Hunting instructor Dylan Eyers said the growth of hunting is encouraging from the perspective of wildlife conservation.
Through his Vancouver-based company EatWild, he helps city-dwellers get in touch with wild food by providing a network of hunting mentors and courses for people from “non-traditional hunting backgrounds.”
“All hunters care about wildlife,” he said, “but I’m not sure we’ve done a good job at drawing in other groups that have the same values.”
He said he sees common ground between people who hunt and people who shop at farmers markets, as both value local and sustainable food.
Eyers believes that connection is more important than ever.
“It breaks my heart to see how B.C. logging and resource management policy have impacted wildlife in our province,” he said. “If the only people talking about this are from Smithers, the message isn’t going to be heard. There needs to be people in Yaletown saying it, too.
“If I can turn all these people into hunters as well as conservationists, that would be incredible.”
Zeman said only a fraction of the B.C. government’s budget goes into wildlife stewardship, with some funding for conservation coming from a surcharge on hunting licences. He pointed to habitat restoration projects and research supported by hunters through the wildlife federation, including projects that benefit species that can’t be hunted in B.C., like owls.
“No one is shooting owls,” he said.
Conservationist Chris Darimont agrees hunters are an important voice and a “very productive, very valuable allyship,” particularly in efforts to protect wildlife habitat. But he said he’s wary of saying all hunters are conservationists, pointing to the contentious debate over grizzly bear hunting in B.C., where he believes some hunters have views at odds with conservation.
“Hunting organizations do important work on conservation,” said Darimont, a geography professor at the University of Victoria as well as a member of the Raincoast Conservation Foundation. He was less certain if individual hunters, by and large, are as concerned with conservation.
“In fairness, not every bird watcher is a devout conservationist either,” he said.
A way of life
For Charlie’s parents, Ronnie and Amanda Coombs, hunting is a way of life and a way to put food on the table.
“There is nothing better than knowing where your food comes from,” said Ronnie Coombs. When he hunts, he knows “how it was dealt with from the minute it was harvested, to the time it is turned into a meal to be enjoyed by everyone at the table.”
Hunting has other benefits as well, particularly for young people, said Zeman. Being outside is good for kids “stuck to their screens,” he said, and it forges bonds between parents and kids, builds confidence and skills to deal with adversity.
Last fall, Charlie had a chance to shoot an elk.
“As soon as I’m out there, I’m focused,” she recalls. “My mind is ready. I do a lot of listening, trying to be quiet, trying to run quietly.”

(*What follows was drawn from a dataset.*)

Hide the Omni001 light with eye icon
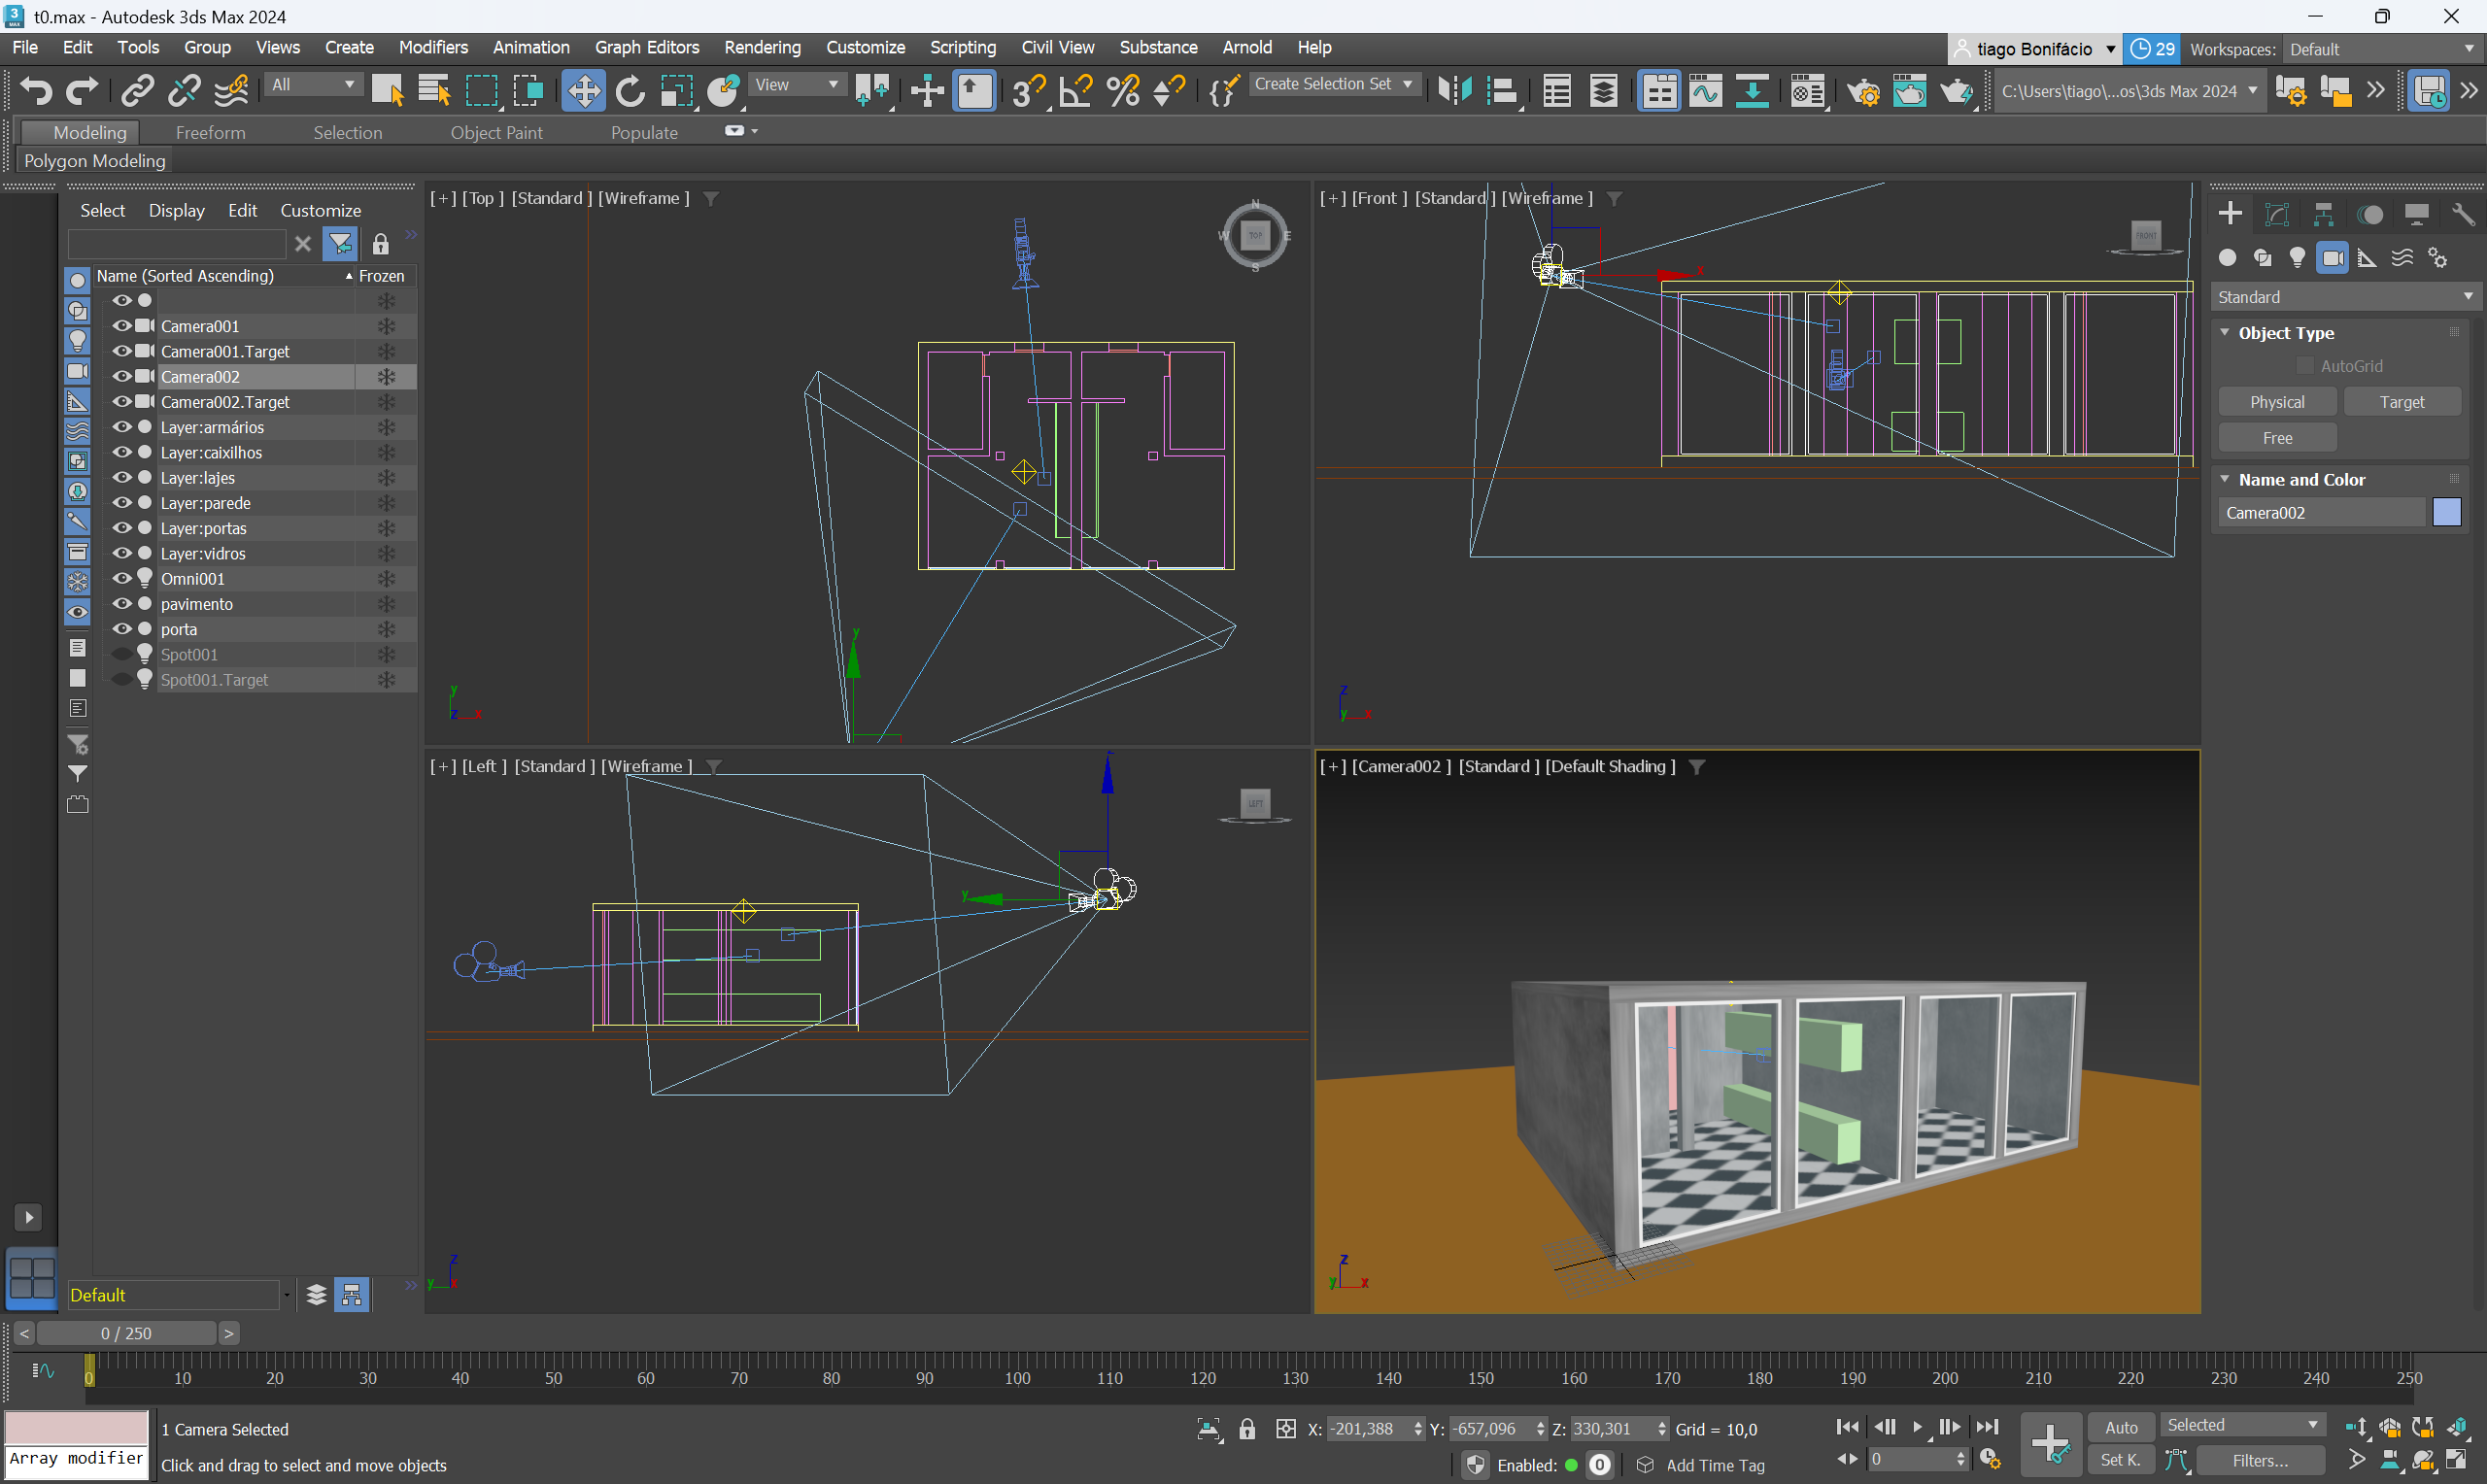Viewport: 2487px width, 1484px height. pos(122,578)
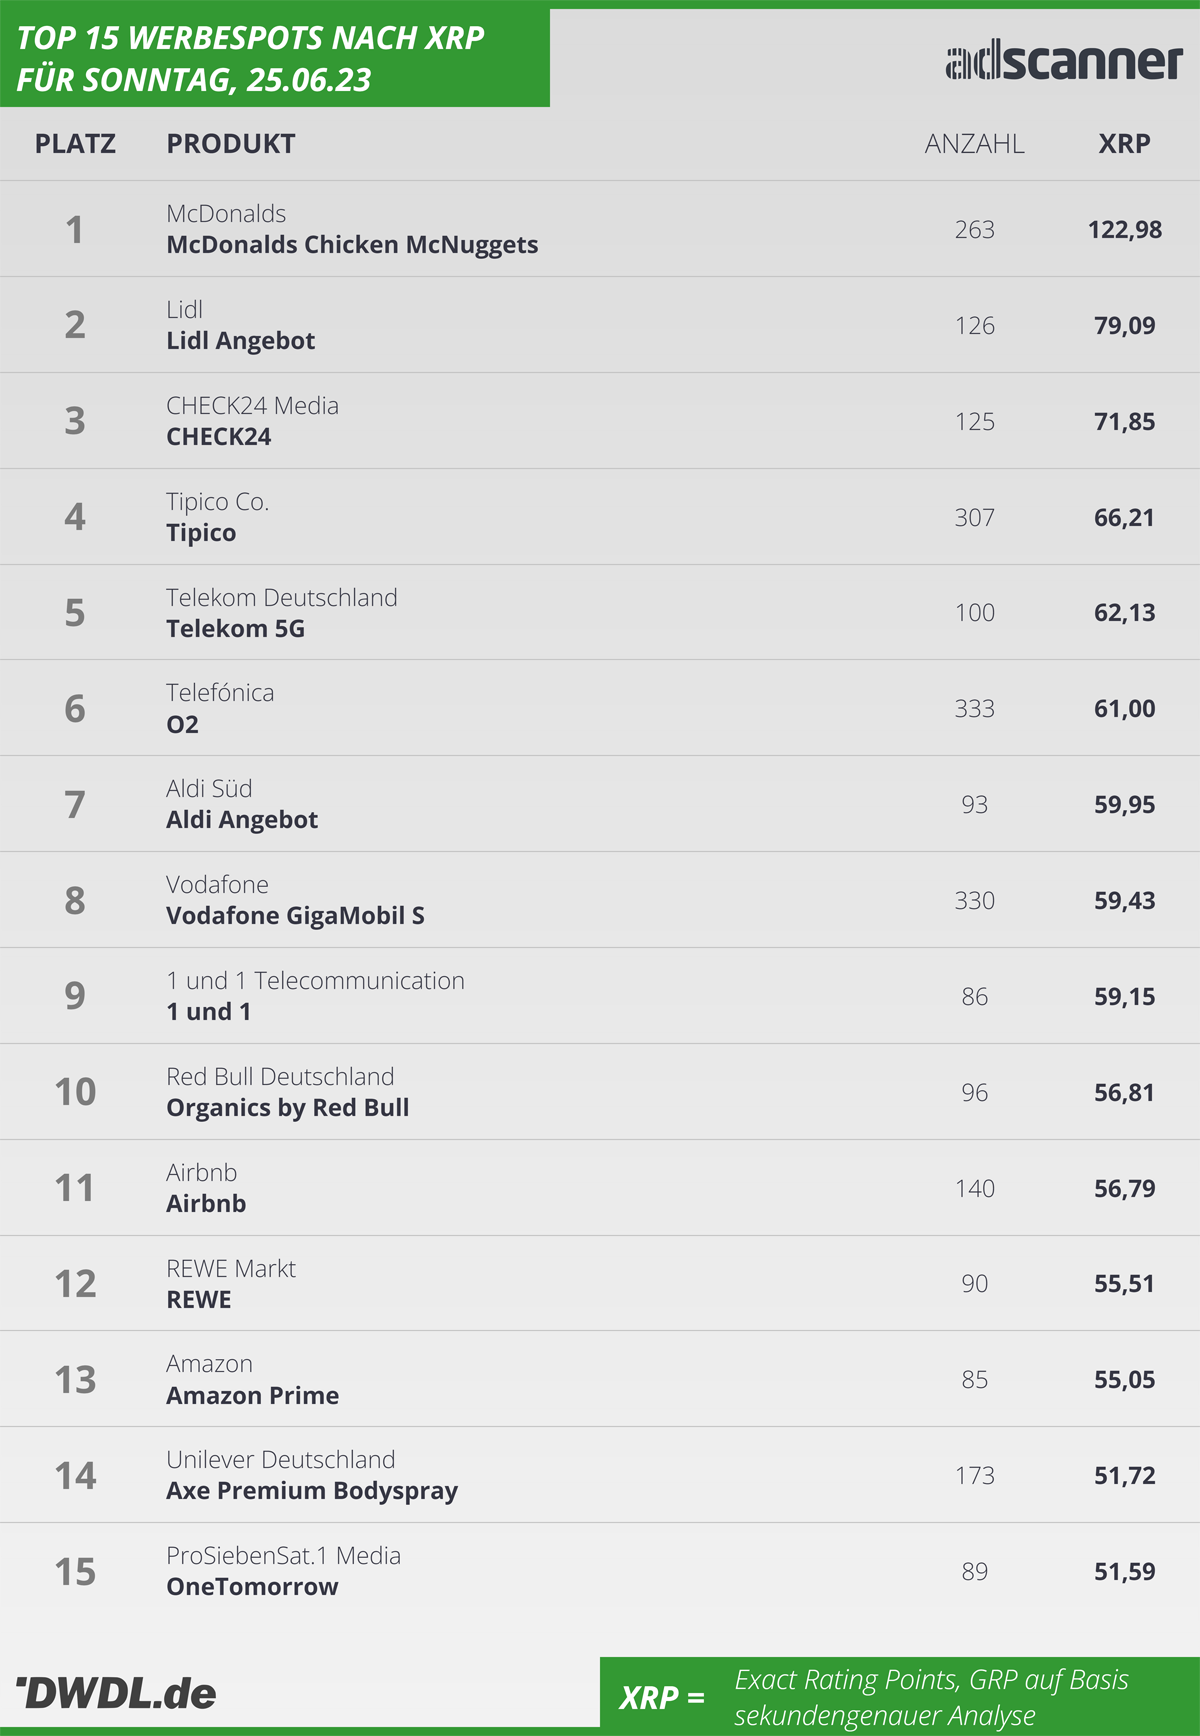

In the dense underbrush, she struggled to see the elk’s antlers and count the points that would tell her its age. Uncertain if it was mature enough to kill, she hesitated. The elk bolted.
Her dad laughs as she tells the story. From his vantage point, he knew the elk was fair game. But he let his daughter make her decision based on the information she had. It was the right call.
“There will be another chance,” says Charlie.